The paper found this implicit, holistic method was consistently more effective, indicating that for complex tasks, it's better to trust a capable AI judge's nuanced understanding than to rely on a simple, mathematical formula.

Proving the Concept: The Datasets

To prove the RaR method could handle high-stakes, real-world problems, the researchers built two new, large-scale datasets:

  • RaR-Medicine-20k: A set of 20,000 medical prompts focused heavily on complex reasoning tasks like diagnosis (50.3% of the data) and treatment (16.0%).

  • RaR-Science-20k: A collection of roughly 20,000 expert-level science prompts aligned with the GPQA Diamond benchmark, covering topics from quantum mechanics to molecular biology.

Curating these challenging datasets was a crucial step, demonstrating that RaR is not just a theoretical idea but a practical framework for improving AI in domains where quality and reliability matter most.

Key Results

RaR provides a clear and substantial performance gain over existing post-training methods. The best-performing variant, RaR-Implicit, yielded up to a 28% relative improvement on OpenAI’s HealthBench-1k medical benchmark compared to baselines that use a Likert Score as reward. As shown in the table below, this represents the performance leap from a score of 0.2489 for the Simple-Likert baseline to 0.3194 for RaR-Implicit. The RaR method also matched or surpassed the performance of stronger baselines which use expert written reference answers to generate rewards for evaluation across medicine and science domains.

The research also shows that rubrics make AI judges significantly more efficient. By providing a structured rubric, a smaller, more cost-effective judge model can evaluate responses with an accuracy that rivals its much larger counterparts. This effect is clearly visible in the LLM Judge Alignment graph, where the orange "Rubrics" line remains high and stable even for the smallest models, while the blue "Pure Likert" line struggles. This highlights a tangible path toward more scalable and cost-effective AI training and alignment, a major benefit for enterprise applications.

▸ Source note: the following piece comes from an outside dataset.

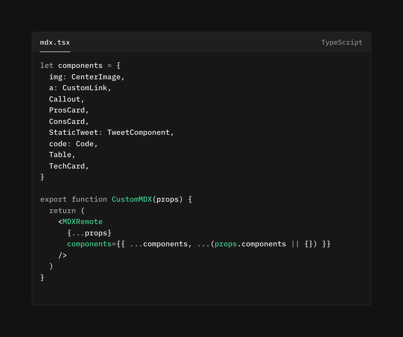
Task: Select the CustomMDX function name
Action: (132, 199)
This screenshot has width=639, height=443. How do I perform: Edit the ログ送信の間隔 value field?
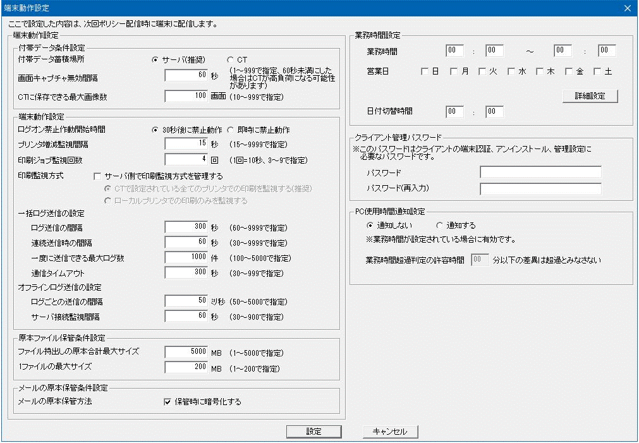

Finally, the research shows that rubric quality is paramount and that expert human insight is also crucial. Consistently, the most effective rubrics were those generated with "expert guidance." In this process, a high-quality "reference answer" written by a human expert or a stronger LLM serves as a guide for the AI that generates the rubric's criteria. Rubrics developed with this guidance were more accurate and led to significantly better models than those generated by an AI alone. The alignment graph demonstrates this clearly: the orange line, representing rubrics created with expert guidance, consistently outperforms the green line, which represents rubrics created without it. RaR is not about replacing human experts, but about creating a more effective framework to distill, scale, and apply their knowledge.

The Future of Rubric-Guided AI

The principles behind RaR point toward a future of safer AI, as this method offers a more transparent, interpretable approach to post-training. It is particularly useful against reward hacking, akin to another method developed by Scale researchers which explores training models to verbalize when they are exploiting a loophole to trigger a reward function. 

RaR also serves as a stepping stone for training more capable AI on complex, multi-step agentic tasks like tool use. These environments are notoriously difficult for conventional training methods because the rewards are often too sparse, with models only getting feedback at the very end of a long sequence of actions. This push into the next frontier is also exemplified by work like Agent-RLVR, which makes RLVR effective in these settings by introducing "agent guidance" to steer the agent toward success, much like a teacher guiding a student.

Ultimately, Rubrics as Rewards represents a key shift in post-training. By elevating the human role from a simple preference labeler to an expert architect of the evaluation criteria, RaR offers a more transparent and effective path toward building AI that can better handle real-world complexity.